Can the LSU Defense Replicate Its Dominance over Florida Against Ole Miss?

Carter Bryant@carterthepowerContributor IOctober 18, 2013

BATON ROUGE, LA - OCTOBER 12: Ego Ferguson #9 of the LSU Tigers reacts to a defensive stop against the Florida Gators during a game at Tiger Stadium on October 12, 2013 in Baton Rouge, Louisiana.  LSU won the game 17-6.  (Photo by Stacy Revere/Getty Images)
Stacy Revere/Getty Images

The LSU defense showed flashes of brilliance last Saturday in its 17-6 victory against Florida. The Tigers swarmed to the football, playing their roles to perfection.

Overall, the Tigers have been dominant on defense in their past six quarters of football, dating back to their 59-26 victory against Mississippi State. The Tigers now travel to Oxford to play Ole Miss, a team that has lost their last three games in SEC play. 

But despite the Rebels' recent form, the Tigers will struggle on Saturday against Ole Miss.

LSU had a fantastic matchup against Florida. Inexperienced quarterback Trent Murphy was on the road with average weapons at his disposal. Offensive coordinator Brent Pease did not have his sharpest game calling plays. The Florida offensive line also made plenty of mistakes. 

Ole Miss will be at home, so crowd noise and communication will be not be an issue. Their offensive line has been battled tested, only giving up six sacks thus far this season. Both Ole Miss quarterbacks have experience against the Tigers too. 

The Rebels will be without a healthy Jeff Scott, by far their best running back. Donte Moncrief and Laquon Treadwell should do just fine if Bo Wallace throws the ball confidently. 

Ole Miss will be able to move the football. But accumulating first downs and time of possession will not matter if LSU does not let them score.

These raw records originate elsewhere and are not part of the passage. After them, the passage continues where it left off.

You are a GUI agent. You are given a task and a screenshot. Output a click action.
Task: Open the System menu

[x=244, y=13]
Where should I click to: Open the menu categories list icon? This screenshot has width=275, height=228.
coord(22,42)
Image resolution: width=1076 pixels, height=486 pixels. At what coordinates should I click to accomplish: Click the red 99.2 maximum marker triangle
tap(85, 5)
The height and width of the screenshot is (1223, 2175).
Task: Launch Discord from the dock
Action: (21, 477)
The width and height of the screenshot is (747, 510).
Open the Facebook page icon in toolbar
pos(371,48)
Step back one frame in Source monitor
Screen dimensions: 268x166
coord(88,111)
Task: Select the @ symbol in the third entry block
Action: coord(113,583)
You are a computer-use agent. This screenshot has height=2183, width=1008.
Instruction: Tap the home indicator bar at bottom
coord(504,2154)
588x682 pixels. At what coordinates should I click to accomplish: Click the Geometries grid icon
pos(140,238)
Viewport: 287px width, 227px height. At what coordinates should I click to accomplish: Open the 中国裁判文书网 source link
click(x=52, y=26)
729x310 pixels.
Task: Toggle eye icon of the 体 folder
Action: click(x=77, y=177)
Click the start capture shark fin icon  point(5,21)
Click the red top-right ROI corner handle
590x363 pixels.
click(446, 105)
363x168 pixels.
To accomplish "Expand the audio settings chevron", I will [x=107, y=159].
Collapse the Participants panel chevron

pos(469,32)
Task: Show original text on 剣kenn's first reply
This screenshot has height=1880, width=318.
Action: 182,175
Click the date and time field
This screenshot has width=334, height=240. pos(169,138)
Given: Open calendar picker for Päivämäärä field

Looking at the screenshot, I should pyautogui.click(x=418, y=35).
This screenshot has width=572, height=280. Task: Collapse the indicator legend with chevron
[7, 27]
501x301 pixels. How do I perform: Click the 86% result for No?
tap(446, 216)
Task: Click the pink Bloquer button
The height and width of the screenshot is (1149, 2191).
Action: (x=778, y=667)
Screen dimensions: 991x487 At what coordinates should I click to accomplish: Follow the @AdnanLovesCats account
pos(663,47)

LSU only allowed six points last week even though Florida possessed the ball for almost nine minutes longer than the Tigers. LSU made the critical stops when it mattered the most. 

Florida's 14-6 victory over LSU last season was decided in the red zone. Both teams made two trips, but the Gators scored touchdowns while the Tigers settled for field goals. 

LSU went 3-for-4 in the red zone last week, scoring two touchdowns. Florida only made two trips and only scored once, which was a field goal.

The Tigers can win the rest of their games on the schedule if they hold opponents to field goals. The offense has proven it can score enough points to beat anybody.

But the most impressive aspect of Saturday's performance was how LSU closed out Florida. 

Offensively, the LSU offensive line showed it could grind out a game on the ground against Florida. But closing out a game on defense has been the Tigers' main issue under defensive coordinator John Chavis. LSU dashed Florida's hopes late when true freshman Kendell Beckwith forced a Trent Murphy fumble on fourth down with less than four minutes remaining. 

The game against Ole Miss will likely be, at the very least, within two possessions in the fourth quarter. Great defenses should not be judged by how many stops they make, but if stops are made in critical situations. 

If the Tigers play timely defense against the Rebels, expect an LSU victory on Saturday.